The Senator John Heinz History Center has an impressive collection of artifacts related to Pittsburgh’s amusement park history. From the long lost Luna Park (inspiration for the 1990’s Lost Kennywood expansion) to amusement park trinkets, the history center has it all. For most enthusiasts the highlight of the experience will be the museum’s Kennywood archive.
The signature artifact is an the original car from the second Racer roller coaster built at Kennywood (the first Racer was built on the bluff where Steel Curtain is now located). The car is a 4 bench car, with leather padding and original lapbars. Built by Dayton Fun House, these operated from 1927-1982, when they were replaced by cars manufactured by Philadelphia Toboggan Coasters. The original cars were abandoned behind the coaster for many years, but one was eventually donated to the Heinz History Center. Before the park donated the train to Heinz, Kennywood’s maintenance team did a bit of restoration replacing some of the wood, upholstery, and repainted it using its 1970s livery. This restoration was necessary as the train had trees growing through it before it made its way to the museum.

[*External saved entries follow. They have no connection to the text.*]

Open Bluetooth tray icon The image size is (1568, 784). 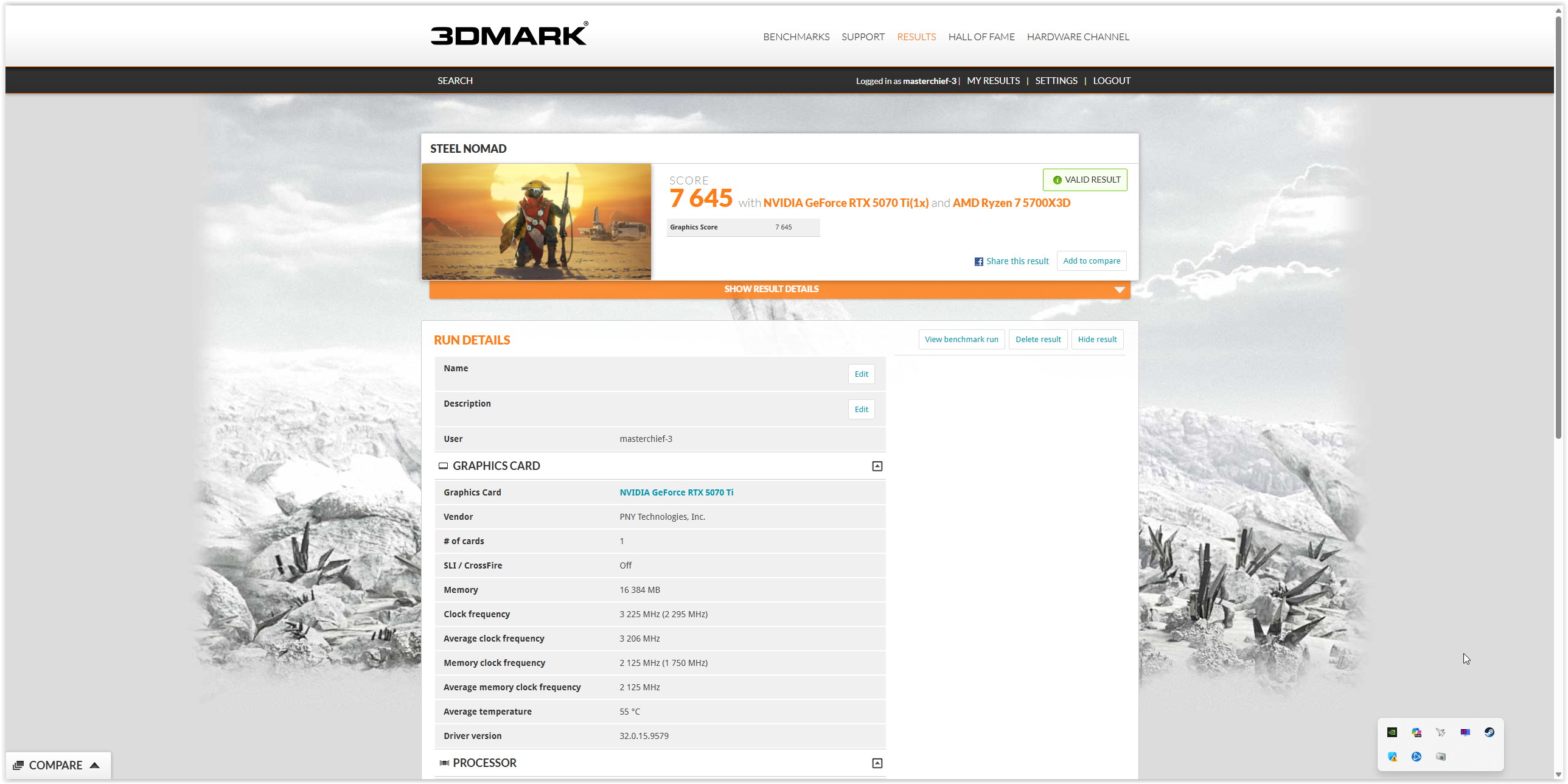1416,757
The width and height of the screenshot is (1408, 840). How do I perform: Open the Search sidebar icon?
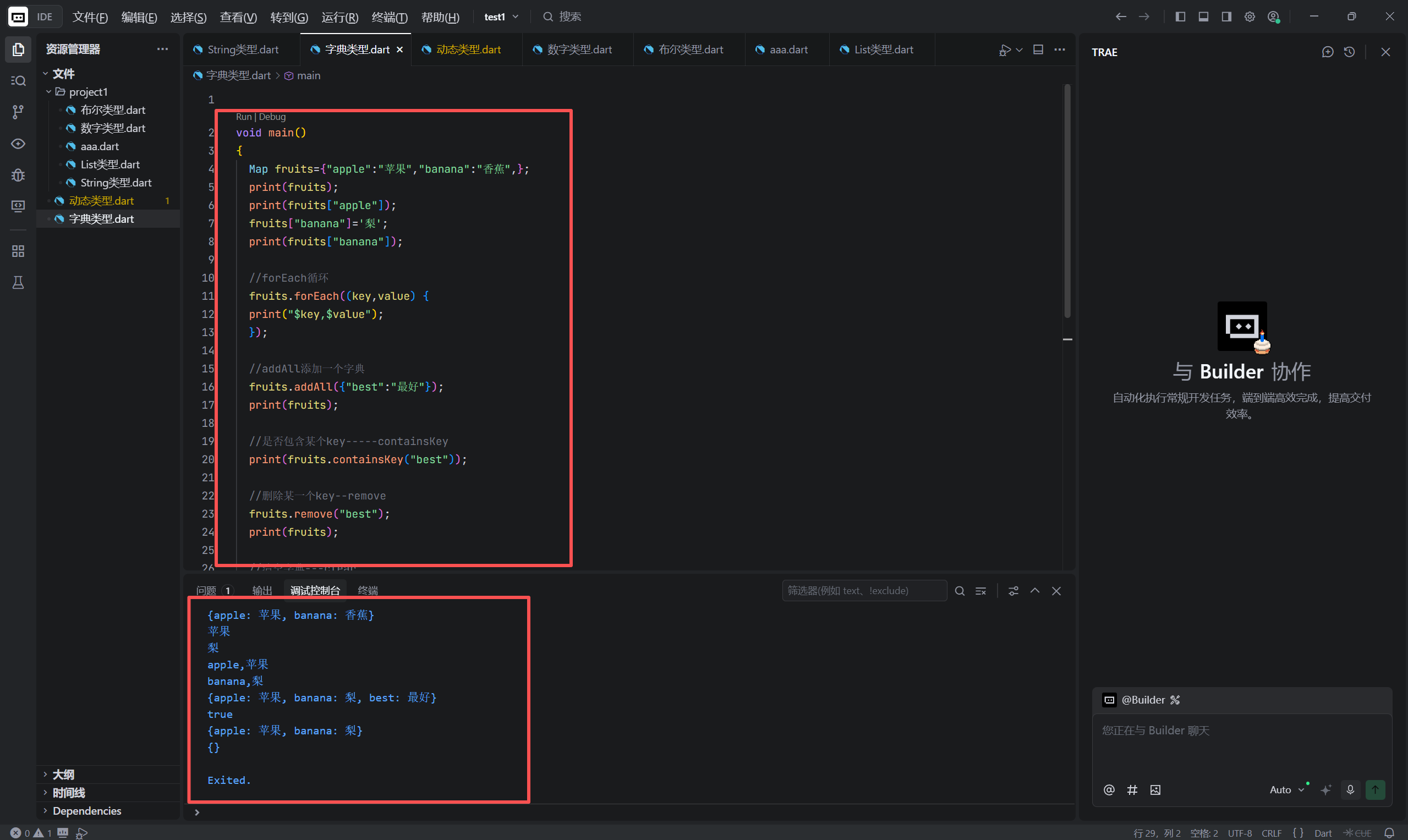coord(18,81)
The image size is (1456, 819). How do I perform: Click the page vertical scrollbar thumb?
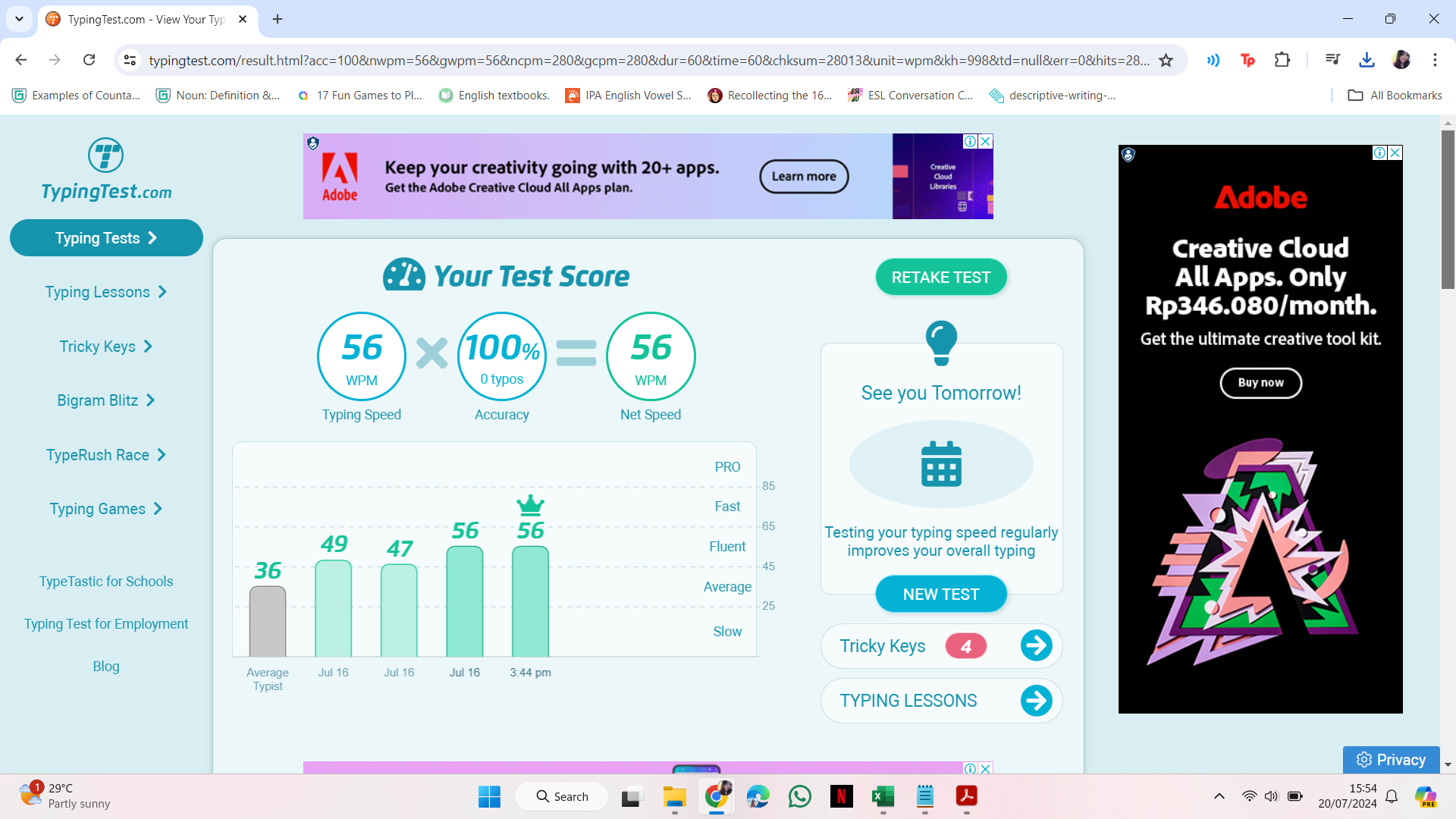point(1448,209)
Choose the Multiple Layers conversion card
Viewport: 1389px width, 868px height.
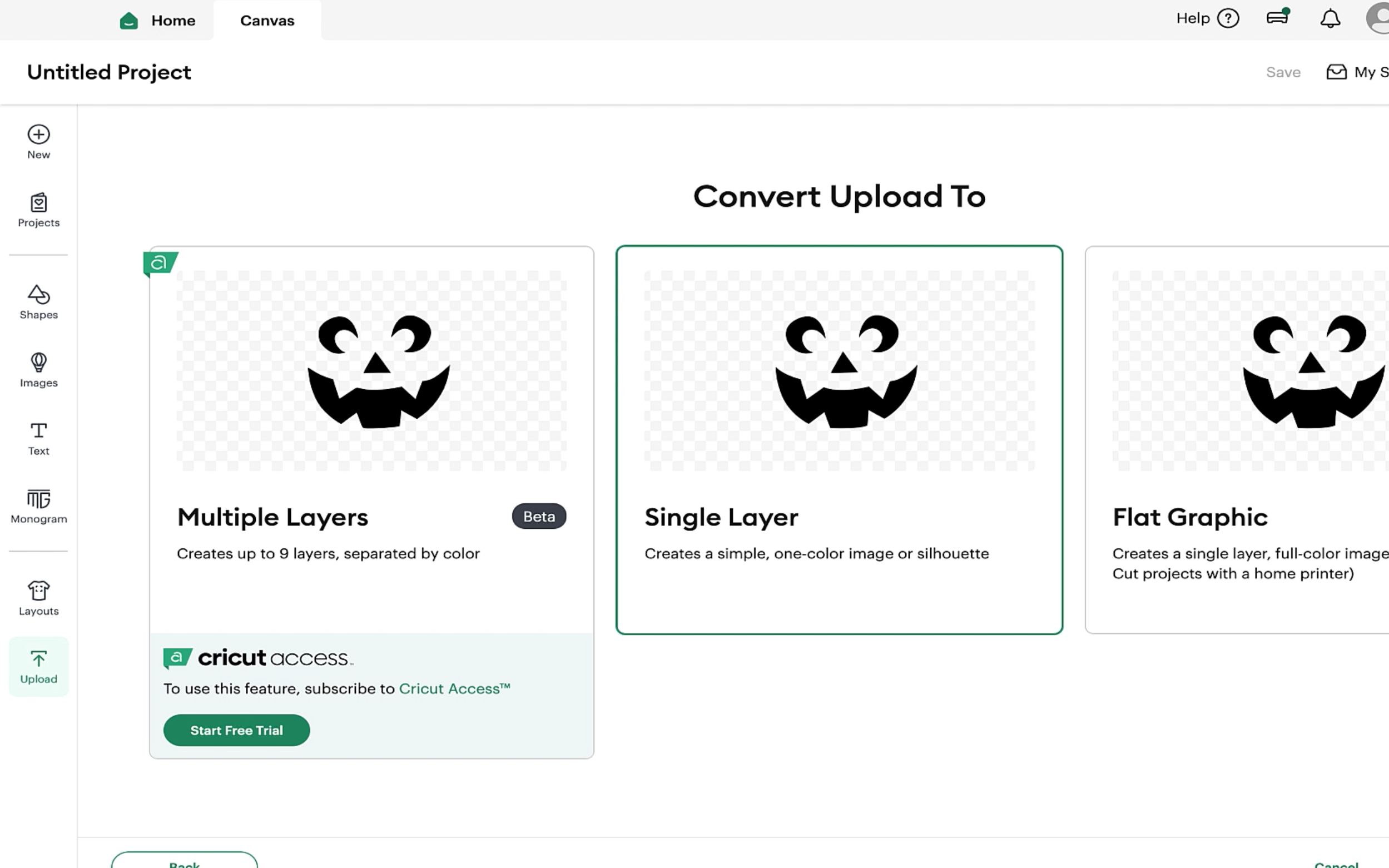pyautogui.click(x=371, y=439)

If you look closely in the video, you will also notice Kennywood’s iconic height check figure on display at the front of the car. This is a reproduction of Howdy Doody, one of the cartoon characters used from the 1950’s through 1970’s to measure riders height before boarding not only the Racer coaster, but many other Kennywood rides.
Furthermore, the museum also has an original bumper car on display as well. The vehicle is from the Skooter ride, which operated at White Swan Park. The car was manufactured by the Lusse Auto Scookter, and was part of the Lusse 1959 production line. The car still remains in its original decorations and padding.
White Swan Park, located in Allegheny County near the Pittsburgh International Airport, operated from 1955 to 1989.
Aside from the two vehicles, a unique mural of late 1950’s Kennywood is also visible. The mural contains depictions of the Dipsy Doodle (Knoebels Flyers), Pippin (Thunderbolt in it’s original layout), Skooter, Sunlite Pool, Noah’s Ark, Bandstand, and Tumble Bug.
Vintage Kennywood artifacts aren’t the only items on display for theme park enthusiasts at the Heinz History Center. The museum is also home to a model of the first Ferris Wheel, which was built for the 1893 World’s Fair in Chicago. The ride was designed by George Ferris, a bridge engineer from Pittsburgh. The model was created in 2008 by students at the Art Institute of Pittsburgh.
Before leaving the museum, be sure to check out the gift shop. Visitors can purchase books about the history of local parks such as Idlewild and Kennywood. The books are incredibly detailed, and will entertain any enthusiast.